## QUESTIONS ON THE MATERIAL
• A. Rewrite the paragraph in the text on intersex conditions that begins "I spoke on the phone" as a short bulleted list that keeps its main facts.
• B. Decide whether each statement agrees with the text on intersex conditions. Answer yes or no, and quote the words from the text that decide it.
(i) The phone conversation lasted two and a half hours.
(ii) The person on the phone developed breasts at puberty.
(iii) The California legal precedent requires surgery before someone can change their gender on legal documents.
• C. Pick up the text on intersex conditions after its last sentence and write what comes next.

## TEXT SHOWN
I was perusing the internet today and found this statistic which blew me away, just wondering if any of you have heard this number before. If you folks have been formally diagnosed, you are "lucky" in at least one sense, you have a name to call your condition. The rest of us somewhere between male and female people have got to contend with the public and doctors who really don't know what to call us.

I spoke on the phone for 2 1/2 hours to a "true hermaphrodite" who was born with ambiguous genitalia, consisting of a very small penis and a blind ending vagina. At puberty she never got breasts and grew a beard and hair on the chest and formed a masculine bone structure. She got so tired of being mistaken for a man in drag she finally began living as a male full time and is responsible for a landmark California legal precident that allows people to change their gender on legal documents without going under the knife. He is my exact opposite, having been believed to be a girl until puberty and I have been raised as male and did pretty well until recently when I could no longer live in denial about all my female "complications". All the doctors could tell him was that he has a 46xx female karotype and that some of the genes must have just translocated. Also he contracted terrible osteoperosis even though he took a lifetime of homone replacement therapy.

It seems that so many cases of intersex do not have a clearcut label .

## MATERIAL SUPPLIED

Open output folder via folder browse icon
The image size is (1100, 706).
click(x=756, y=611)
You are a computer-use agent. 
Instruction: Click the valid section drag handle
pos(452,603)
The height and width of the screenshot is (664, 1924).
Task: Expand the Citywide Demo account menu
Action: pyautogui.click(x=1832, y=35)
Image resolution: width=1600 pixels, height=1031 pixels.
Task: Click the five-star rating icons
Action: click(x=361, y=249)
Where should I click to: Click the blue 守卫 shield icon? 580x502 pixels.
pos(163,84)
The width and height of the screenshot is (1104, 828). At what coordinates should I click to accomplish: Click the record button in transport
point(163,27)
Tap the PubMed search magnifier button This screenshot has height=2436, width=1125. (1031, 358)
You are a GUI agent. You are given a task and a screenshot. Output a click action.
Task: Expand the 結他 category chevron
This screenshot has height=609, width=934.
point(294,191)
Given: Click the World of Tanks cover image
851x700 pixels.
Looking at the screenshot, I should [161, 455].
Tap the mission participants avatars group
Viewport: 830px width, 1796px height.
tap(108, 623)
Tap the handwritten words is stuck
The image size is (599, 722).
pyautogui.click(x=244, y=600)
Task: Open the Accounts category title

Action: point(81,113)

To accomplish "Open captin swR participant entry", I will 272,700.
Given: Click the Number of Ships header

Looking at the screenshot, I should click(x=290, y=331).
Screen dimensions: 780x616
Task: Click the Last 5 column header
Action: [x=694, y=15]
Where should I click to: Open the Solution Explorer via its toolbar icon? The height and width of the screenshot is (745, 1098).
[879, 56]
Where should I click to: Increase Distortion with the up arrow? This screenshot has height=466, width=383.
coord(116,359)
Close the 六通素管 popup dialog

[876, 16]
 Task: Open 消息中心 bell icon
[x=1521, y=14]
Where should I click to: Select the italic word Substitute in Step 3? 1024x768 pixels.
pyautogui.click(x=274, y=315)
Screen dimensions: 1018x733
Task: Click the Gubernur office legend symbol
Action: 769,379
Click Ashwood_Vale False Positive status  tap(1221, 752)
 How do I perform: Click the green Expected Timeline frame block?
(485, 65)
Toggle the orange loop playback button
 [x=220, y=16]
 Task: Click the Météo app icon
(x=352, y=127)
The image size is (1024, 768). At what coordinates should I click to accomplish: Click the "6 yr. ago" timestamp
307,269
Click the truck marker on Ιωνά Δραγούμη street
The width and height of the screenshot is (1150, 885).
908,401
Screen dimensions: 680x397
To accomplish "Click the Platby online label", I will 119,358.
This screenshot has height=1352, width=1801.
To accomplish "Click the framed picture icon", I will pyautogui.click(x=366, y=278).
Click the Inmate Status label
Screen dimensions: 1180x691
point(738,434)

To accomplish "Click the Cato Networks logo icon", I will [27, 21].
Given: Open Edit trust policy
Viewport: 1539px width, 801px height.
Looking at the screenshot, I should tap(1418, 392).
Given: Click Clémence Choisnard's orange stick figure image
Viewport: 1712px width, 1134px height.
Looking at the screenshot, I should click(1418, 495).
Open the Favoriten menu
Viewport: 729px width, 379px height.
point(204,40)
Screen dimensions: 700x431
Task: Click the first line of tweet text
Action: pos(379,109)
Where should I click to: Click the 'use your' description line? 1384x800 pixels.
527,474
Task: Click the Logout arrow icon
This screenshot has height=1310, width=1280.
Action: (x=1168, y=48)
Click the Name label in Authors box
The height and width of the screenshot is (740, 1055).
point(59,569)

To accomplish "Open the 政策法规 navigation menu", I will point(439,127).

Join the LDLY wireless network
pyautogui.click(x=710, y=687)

## RESPONSES TO THE TASKS
• A.
- The writer spent 2 1/2 hours on the phone with a "true hermaphrodite" born with ambiguous genitalia: a very small penis and a blind-ending vagina.
- At puberty this person developed no breasts, grew facial and chest hair, and formed a masculine bone structure.
- Tired of being mistaken for a man in drag, the person began living full time as a male.
- He is responsible for a landmark California legal precedent that lets people change their gender on legal documents without surgery.
- His path was the opposite of the writer's: he was believed to be a girl until puberty, while the writer was raised as male and did well until recently, when denial about female "complications" was no longer possible.
- Doctors told him only that he has a 46xx female karyotype and that some genes must have translocated.
- He developed severe osteoporosis despite a lifetime of hormone replacement therapy.

• B.
(i) Yes: "I spoke on the phone for 2 1/2 hours"
(ii) No: "At puberty she never got breasts"
(iii) No: "allows people to change their gender on legal documents without going under the knife"

• C.
Anyway here is the statistic

In the majority of DSD cases, the underlying genetic mutations have not been identified. By identifying new sex determining genes, researchers hope to map the 80 per cent of DSD cases in humans that remain unexplained genetically.

It is 16 years since SRY - Sex-determining Region, Y chromosome - was identified as the master gene for maleness in eutherian mammals, but the genetic pathway through which SRY maketh the male remains enigmatic. By identifying new sex determining genes, researchers hope to map the 80 per cent of DSD cases in humans that remain unexplained genetically.
taken from the following article

biotechnews.com.au/index.php?id=395258364&fp=4 &fpid=5555

Maybe a little encouragement to others who come to this site knowing they are different, but don't know what to call it. Hang in there Also, please don't think that I am calling anyone lucky to have any intersex condition, or that I don't understand the pain it causes. I just think it would be nice to have a name for what I have too.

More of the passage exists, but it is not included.